Dave Raiford Nashville Business Journal With its whisper-thin margins and cutthroat competition the trucking business is still feeling the brunt of the 18-month-long surge in fuel prices.

The 2 or 3 percent average margins in trucking don't leave much room for correction when a cost of doing business spikes and even less if more than one makes a surge upward, says Chris Burruss, president and CEO of the Tennessee Trucking Association.

"Typically we see spikes periodically," he says. "But this one has lasted 18 months."

In comparison to the last major fuel crunch in the 1970s, Burruss pegs the current round as more difficult for the industry.

While the argument can be made that taking inflation rates into account fuel actually costs less now than it did in the 1970s, Burruss points out the relatively unchanging rate structures companies have operated under for years.

"We've got companies operating on rates they were charging in the 1980s," Burruss says.

In the middle or on the small end of the market, smaller operators feel the pinch more acutely.

"It's the No. 2 cost," says Mike McFarlin, Nashville-based M&W Transportation's vice president of operations. Fuel prices have "gone up 25 to 30 percent and they've done it in a market where the economy is soft."

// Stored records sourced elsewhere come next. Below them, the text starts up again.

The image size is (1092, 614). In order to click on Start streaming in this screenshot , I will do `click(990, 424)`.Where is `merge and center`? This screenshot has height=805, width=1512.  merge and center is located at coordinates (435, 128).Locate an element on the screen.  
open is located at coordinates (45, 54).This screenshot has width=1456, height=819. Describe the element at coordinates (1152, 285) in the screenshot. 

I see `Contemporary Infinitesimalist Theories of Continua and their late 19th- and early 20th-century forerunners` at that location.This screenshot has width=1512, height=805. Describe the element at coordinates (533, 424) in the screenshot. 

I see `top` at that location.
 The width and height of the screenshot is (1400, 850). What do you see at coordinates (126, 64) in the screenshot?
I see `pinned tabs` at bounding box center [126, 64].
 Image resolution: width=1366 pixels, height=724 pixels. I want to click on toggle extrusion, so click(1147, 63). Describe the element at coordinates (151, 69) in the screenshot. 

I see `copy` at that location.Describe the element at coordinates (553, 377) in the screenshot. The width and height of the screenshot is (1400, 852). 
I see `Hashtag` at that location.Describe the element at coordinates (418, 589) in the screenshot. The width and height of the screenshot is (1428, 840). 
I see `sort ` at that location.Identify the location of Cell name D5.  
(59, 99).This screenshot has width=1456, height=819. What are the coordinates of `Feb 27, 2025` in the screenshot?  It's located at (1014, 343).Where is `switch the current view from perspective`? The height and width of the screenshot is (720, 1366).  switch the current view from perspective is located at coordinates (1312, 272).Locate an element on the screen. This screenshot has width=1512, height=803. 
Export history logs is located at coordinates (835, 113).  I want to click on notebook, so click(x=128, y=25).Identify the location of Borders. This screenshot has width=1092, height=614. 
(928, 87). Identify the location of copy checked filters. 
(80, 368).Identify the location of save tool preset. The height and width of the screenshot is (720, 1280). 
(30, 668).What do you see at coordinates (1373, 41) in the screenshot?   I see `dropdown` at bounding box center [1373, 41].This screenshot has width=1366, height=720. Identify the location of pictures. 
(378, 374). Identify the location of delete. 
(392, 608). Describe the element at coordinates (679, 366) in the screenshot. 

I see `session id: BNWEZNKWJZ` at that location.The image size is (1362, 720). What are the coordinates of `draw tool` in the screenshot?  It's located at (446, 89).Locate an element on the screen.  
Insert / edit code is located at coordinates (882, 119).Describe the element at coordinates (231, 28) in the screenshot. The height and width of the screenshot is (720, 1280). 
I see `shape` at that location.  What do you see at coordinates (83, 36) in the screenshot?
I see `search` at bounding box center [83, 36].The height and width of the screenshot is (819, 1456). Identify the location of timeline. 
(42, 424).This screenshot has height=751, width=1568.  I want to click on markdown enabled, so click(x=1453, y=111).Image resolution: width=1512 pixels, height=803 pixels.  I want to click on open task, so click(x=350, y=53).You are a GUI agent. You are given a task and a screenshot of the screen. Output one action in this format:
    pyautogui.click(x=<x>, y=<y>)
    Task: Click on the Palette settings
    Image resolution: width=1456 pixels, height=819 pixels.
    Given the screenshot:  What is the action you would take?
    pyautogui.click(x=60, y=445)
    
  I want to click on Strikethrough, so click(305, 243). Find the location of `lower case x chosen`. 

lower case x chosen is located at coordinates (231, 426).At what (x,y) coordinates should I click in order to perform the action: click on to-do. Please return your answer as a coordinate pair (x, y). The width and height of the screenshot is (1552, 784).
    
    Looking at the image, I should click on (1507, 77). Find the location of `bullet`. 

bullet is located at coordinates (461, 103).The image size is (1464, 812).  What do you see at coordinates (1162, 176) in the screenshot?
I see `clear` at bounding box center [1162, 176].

The American Trucking Association tracks the numbers and can draw a direct correlation between the price of fuel and general health of the trucking industry, says Diego Slatez, an economist for the organization.

"Failures have increased at the same pace that fuel rates have increased," he says.

In the third quarter of 1999, when the average price of crude oil was below $15 per barrel, about 350 trucking businesses failed, according to an ATA study.

The first quarter of 2000 saw that average barrel price jump to around $20, while the number of trucking businesses failures likewise jumped to 650.

When the average price per barrel topped $33 per barrel in the third quarter of 2000, the number of failed trucking companies jumped to around 1,300.

In fact, from the first quarter of 2000 through the first quarter of this year, there were about 4,900 company failures. In the preceding five quarters, there were about 1,500.

To ward off encroaching fuel costs, trucking companies are adding a surcharge to their rates to recoup fuel costs, but it's no cure-all for the oil-price ailment.

In fact, surcharges aren't the answer to the problem, says Joel Ferguson, president of Fine Line Carriers Inc.

"You only recoup about 80 to 85 percent of your fuel cost through a service charge," Ferguson says. There is no surcharge involved in "deadheading" -- moving an empty truck to and fro -- and the cost adds up.

For Ferguson and other small carriers, all they can hope for is that oil prices stop rising.

"I see it leveling off right now, at least that's what all of the carriers are hoping," he says.